**Excerpted records**
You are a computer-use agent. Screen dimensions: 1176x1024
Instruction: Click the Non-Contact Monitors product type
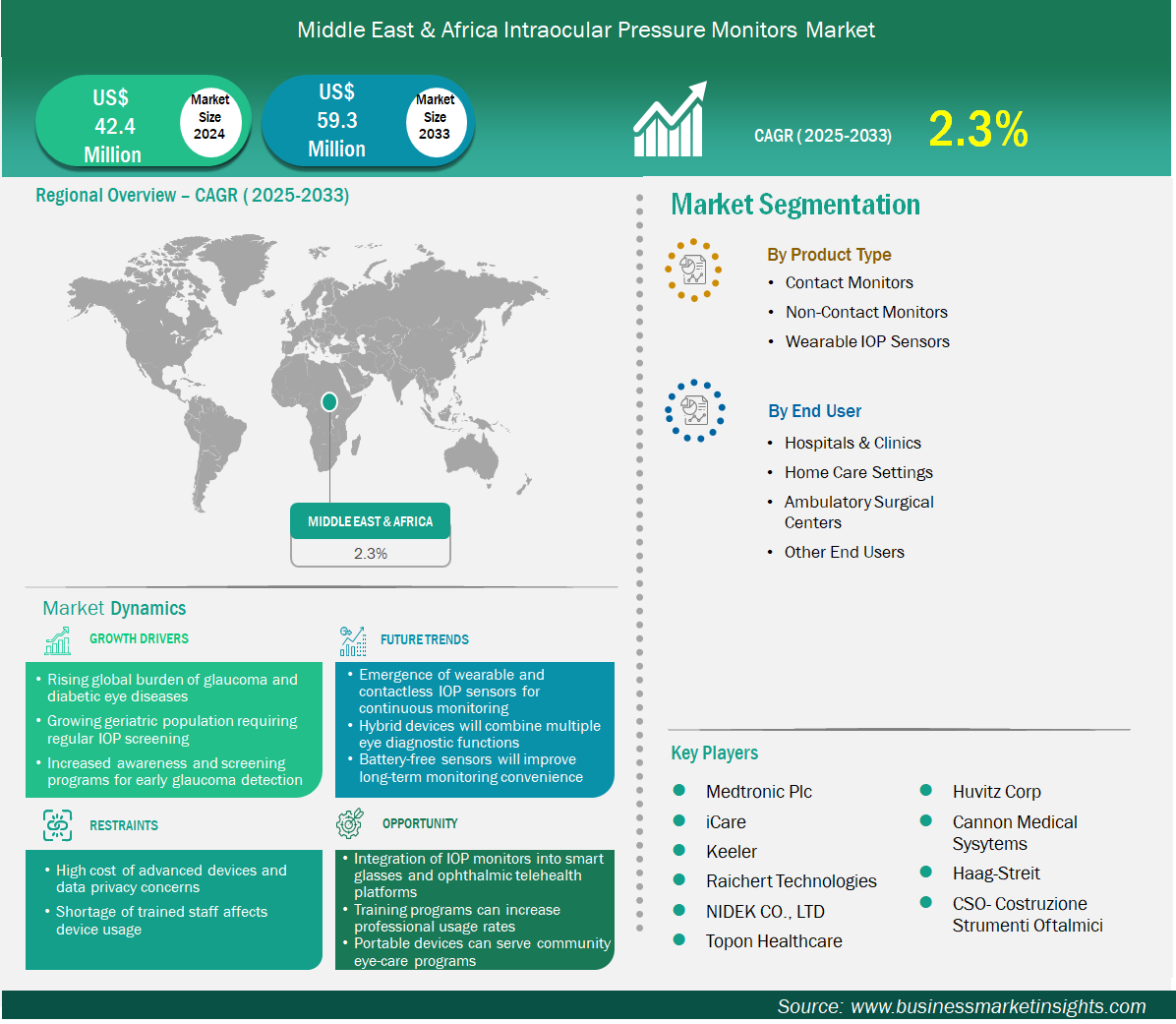tap(865, 312)
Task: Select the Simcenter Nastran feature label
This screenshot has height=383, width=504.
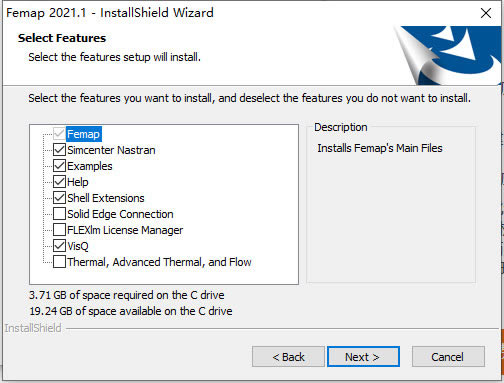Action: point(111,150)
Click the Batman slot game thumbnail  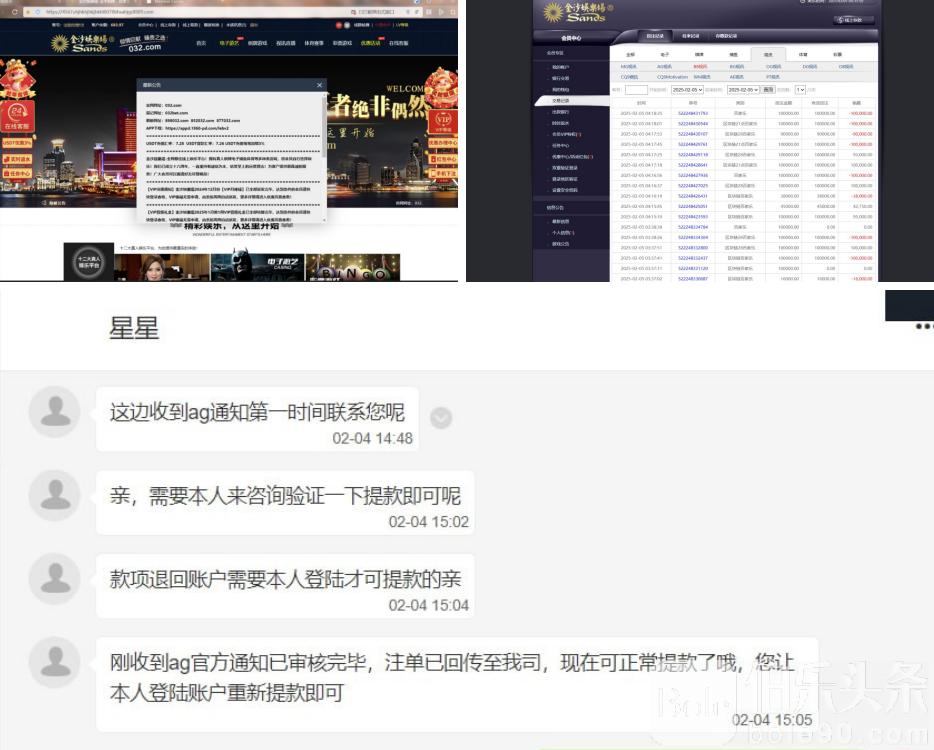tap(236, 266)
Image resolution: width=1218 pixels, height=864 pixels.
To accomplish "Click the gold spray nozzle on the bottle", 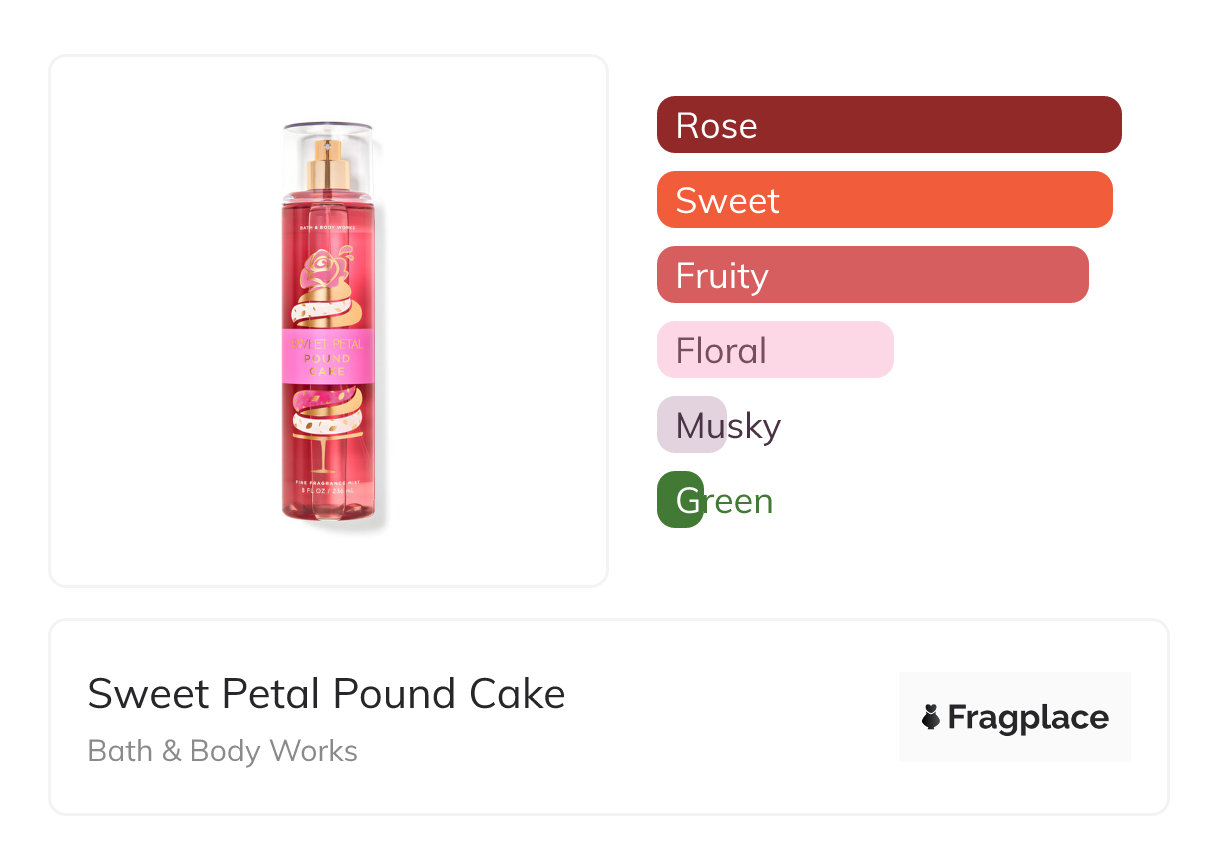I will 329,165.
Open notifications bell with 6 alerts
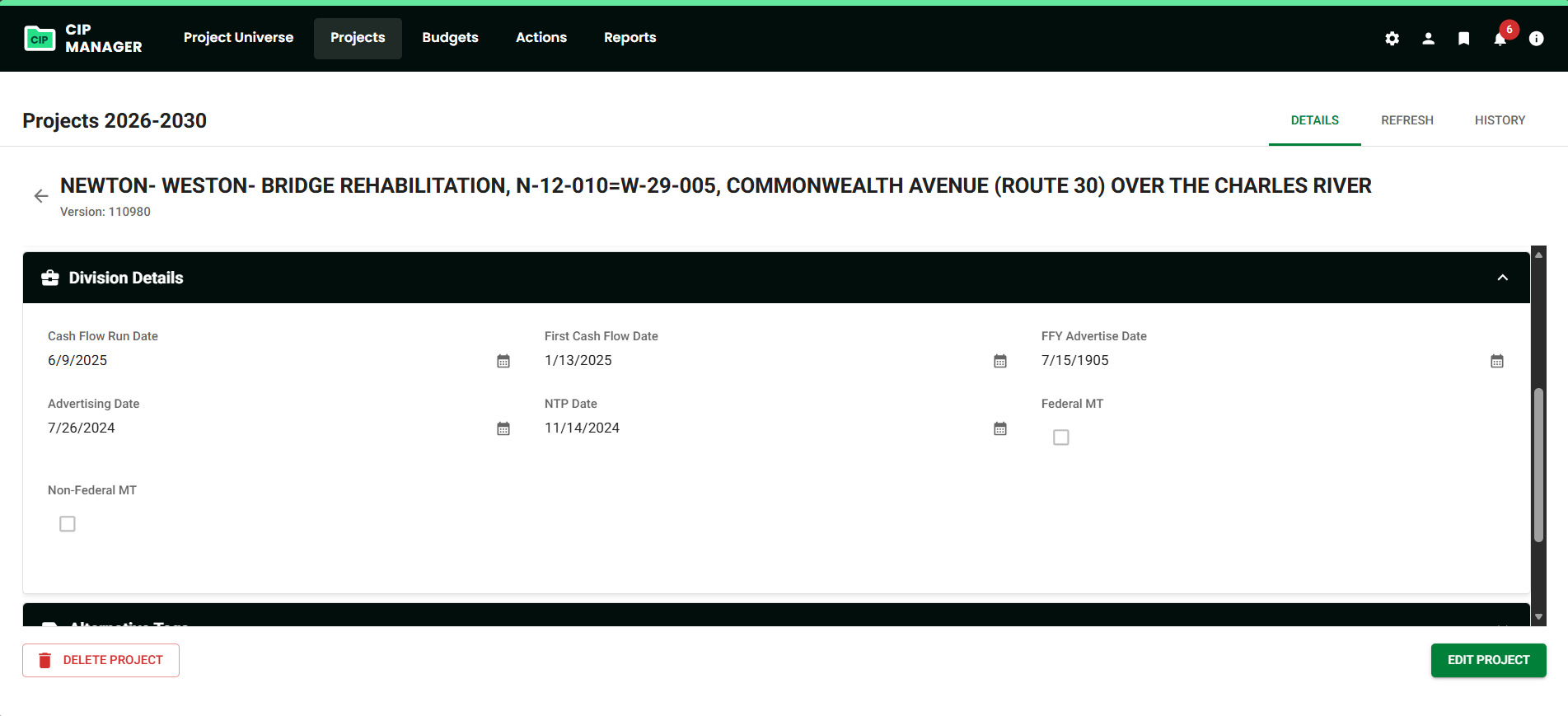The width and height of the screenshot is (1568, 716). click(x=1500, y=39)
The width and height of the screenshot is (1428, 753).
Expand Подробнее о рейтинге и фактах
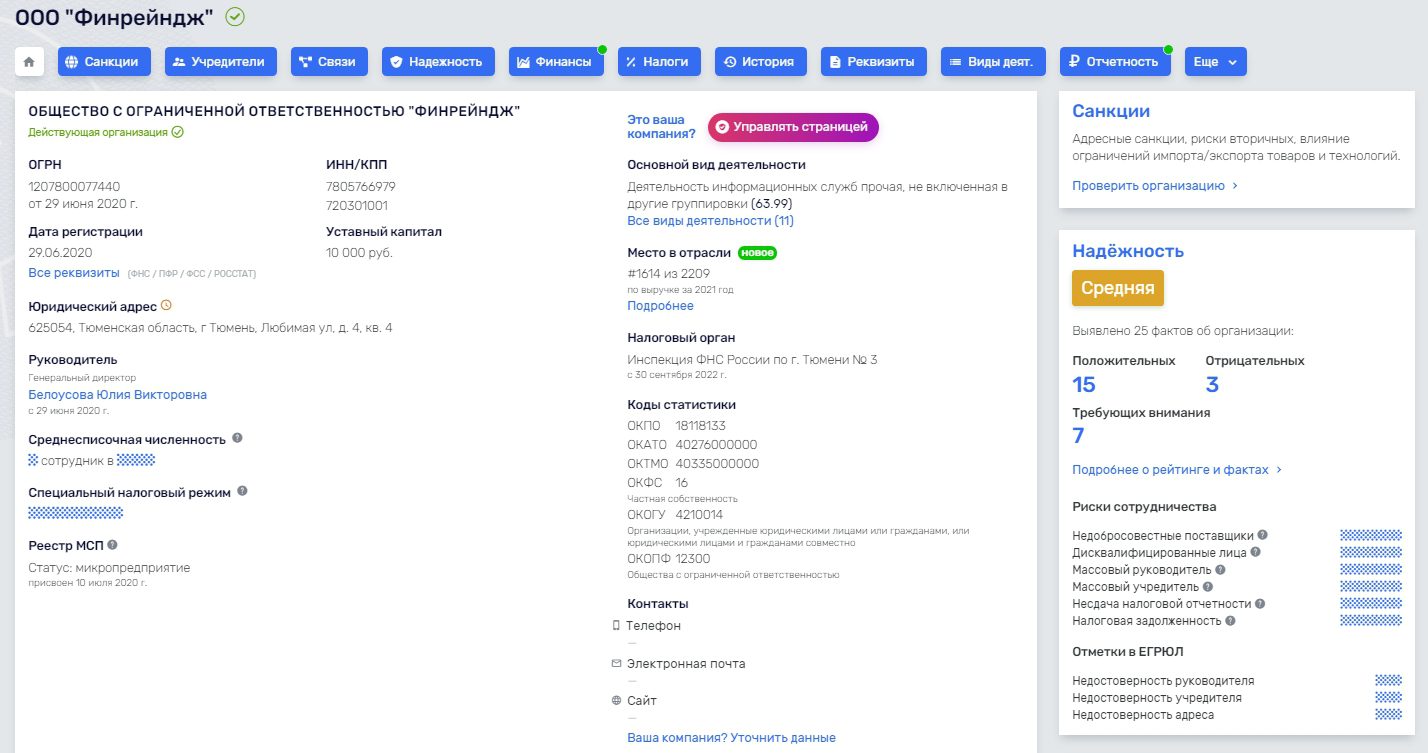pyautogui.click(x=1176, y=469)
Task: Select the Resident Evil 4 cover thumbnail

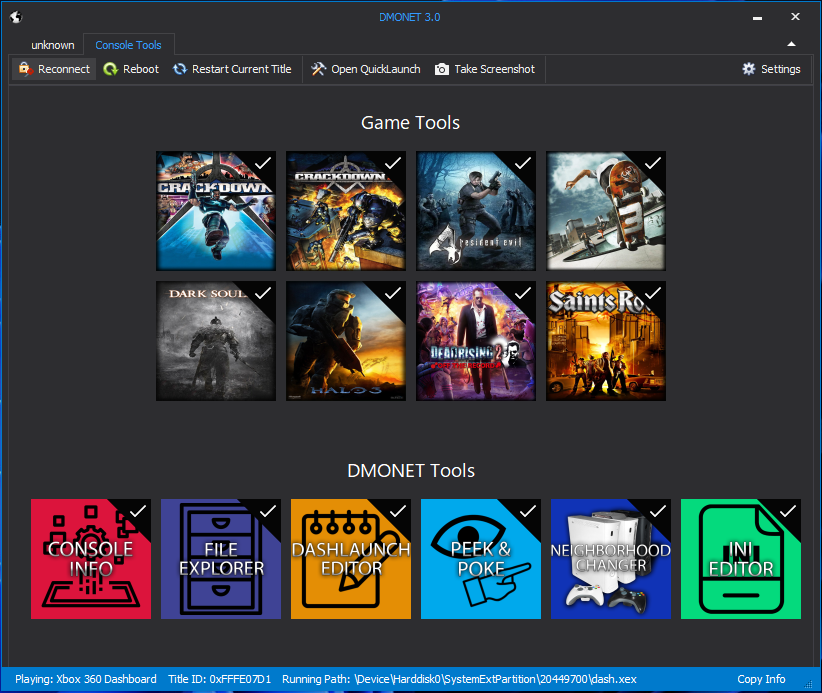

**Your goal**
Using the material above, filter for lines holding "Task" and copy each one.

**Your response**
Task: Select the Simcenter Nastran feature label
Task: Select the Resident Evil 4 cover thumbnail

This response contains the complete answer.